TEMPO.CO, Mamuju - Dua pekan lalu gempa Mamuju mengguncang Kabupaten Mamuju, Sulawesi Barat. Tetapi masih menyisakan reruntuhan bangunan, sisi kanan-kiri jalan tanjakan menuju tempat pengungsian masih berserakan. Jaraknya sekitar 100 meter dari Jalan Trans Sulawesi. Masyarakat berdomisili Desa Botteng Utara, Kecamatan Simboro belum fokus membersihkan puing rumahnya akibat gempa.
Mereka masih menegakkan tenda dengan menambahkan empat tiang kayu. Kemudian terpal berwarna biru dijadikan atap, yang dibangun masing-masing korban. Menjelang magrib, pelbagai aktivitas dilakukan warga di lokasi pengungsian tepatnya di Dusun Sendana. Ada yang berkumpul sambil bercerita, bercanda, berolahraga, serta anak-anak yang bermain di sela-sela tenda.
“Ada warga yang mulai membersihkan rumahnya,” ucap Kepala Desa Botteng Utara, Kecamatan Simboro, Syahril, Sabtu 30 Januari 2021.
Semangat warga, kata dia, mulai bangkit karena sudah pergi berkebun. Para korban pun mulai melempar senyuman saat ada orang yang berkunjung. Menurut Syahril, pola-pola komunikasi dan saling memotivasi menjadi kunci untuk menghilangkan ketakutan.

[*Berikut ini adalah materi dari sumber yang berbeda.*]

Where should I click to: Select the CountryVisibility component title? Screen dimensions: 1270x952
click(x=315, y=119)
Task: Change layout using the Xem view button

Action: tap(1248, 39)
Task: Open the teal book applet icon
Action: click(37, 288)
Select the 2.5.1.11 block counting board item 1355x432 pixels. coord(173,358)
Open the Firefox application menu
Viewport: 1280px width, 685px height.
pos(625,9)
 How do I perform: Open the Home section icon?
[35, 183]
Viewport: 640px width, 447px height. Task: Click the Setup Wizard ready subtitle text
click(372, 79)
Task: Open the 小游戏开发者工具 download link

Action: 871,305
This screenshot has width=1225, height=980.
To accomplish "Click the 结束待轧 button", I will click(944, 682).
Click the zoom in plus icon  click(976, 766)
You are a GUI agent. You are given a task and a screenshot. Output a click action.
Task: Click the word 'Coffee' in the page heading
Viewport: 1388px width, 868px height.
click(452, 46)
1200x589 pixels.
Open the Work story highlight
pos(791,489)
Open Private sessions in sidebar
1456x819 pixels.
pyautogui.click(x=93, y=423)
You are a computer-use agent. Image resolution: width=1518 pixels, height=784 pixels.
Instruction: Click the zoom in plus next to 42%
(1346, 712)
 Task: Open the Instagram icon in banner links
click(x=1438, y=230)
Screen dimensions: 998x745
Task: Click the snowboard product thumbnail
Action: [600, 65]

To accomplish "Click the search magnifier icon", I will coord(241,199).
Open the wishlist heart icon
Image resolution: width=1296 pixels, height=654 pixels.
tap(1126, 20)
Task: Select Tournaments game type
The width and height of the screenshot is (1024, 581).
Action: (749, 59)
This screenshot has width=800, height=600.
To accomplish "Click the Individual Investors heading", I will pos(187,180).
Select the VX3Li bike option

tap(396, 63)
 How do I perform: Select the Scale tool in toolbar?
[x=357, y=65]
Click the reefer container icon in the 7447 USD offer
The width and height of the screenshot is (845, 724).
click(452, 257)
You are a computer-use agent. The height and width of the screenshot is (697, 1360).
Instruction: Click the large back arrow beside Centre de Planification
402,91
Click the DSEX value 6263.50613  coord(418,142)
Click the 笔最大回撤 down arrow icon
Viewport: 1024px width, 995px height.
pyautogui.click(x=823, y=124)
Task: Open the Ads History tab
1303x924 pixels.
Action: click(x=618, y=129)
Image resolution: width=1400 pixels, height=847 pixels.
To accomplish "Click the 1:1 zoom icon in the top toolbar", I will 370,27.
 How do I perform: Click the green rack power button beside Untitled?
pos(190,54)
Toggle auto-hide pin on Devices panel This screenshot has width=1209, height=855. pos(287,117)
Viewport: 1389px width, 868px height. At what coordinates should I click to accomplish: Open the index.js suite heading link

Apalagi juga ada bantuan dari relawan dalam mendirikan tenda hingga memberikan logistik. Itu yang membuat situasi mulai membaik. “Saling memotivasi dan berkoordinasi bisa menghilangkan ketakutan,” tutur dia.
Juma, perempuan 60 tahun ini bahkan langsung membersihkan rumahnya dua hari setelah terjadi gempa. Namun saat mengangkat batu bata mengenai betis sebelah kirinya, sehingga membuat dia terluka. Puing batu bata itu dibersihkan lantaran mengganggu jalan. “Masih bisa jalan, cuman masih sakit,” kata menantunya, Udin, 45 tahun.
Baca: Gempa Sulbar: Menko PMK Sebut Pemerintah Akan Bantu Rumah Warga yang Rusak
Dia berharap luka yang ada dialami mertuanya cepat mendapatkan pengobatan supaya lekas sembuh. Saat ini, lanjut Udin, Juma hanya berada di tenda untuk proses penyembuhan. Karena seluruh tembok rumah berukuran 5x12 meter persegi itu telah hancur.
Lenni, 30 tahun, mengatakan hal serupa. Ia melakukan pembersihan saling bergotong royong. Untuk menghilangkan rasa trauma pada anak, ia mengajak anak-anak bermain dan mengaji. Sedangkan ibu-ibu saling mendukung jika cobaan ini bisa dilalui bersama dan cepat pulih kembali.
Semua dilakukan agar rasa takut dalam peristiwa gempa itu terlupakan. Bahkan, keponakan laki-laki dia usia tiga tahun takut masuk ke rumah, setelah kakinya tertimpa bangunan. “Sore hari kita ajak bermain supaya terhibur, dan ibu-ibu cerita saling mendukung,” ujar dia.
Guru mengaji, Arifin, 49 tahun mengatakan setiap malam anak-anak diajak mengaji setelah salat magrib di Masjid Darurat. Selama ini masjid yang ditempati beribadah telah rata dengan tanah. Namun itu tidak menyurutkan semangat anak-anak untuk beribadah.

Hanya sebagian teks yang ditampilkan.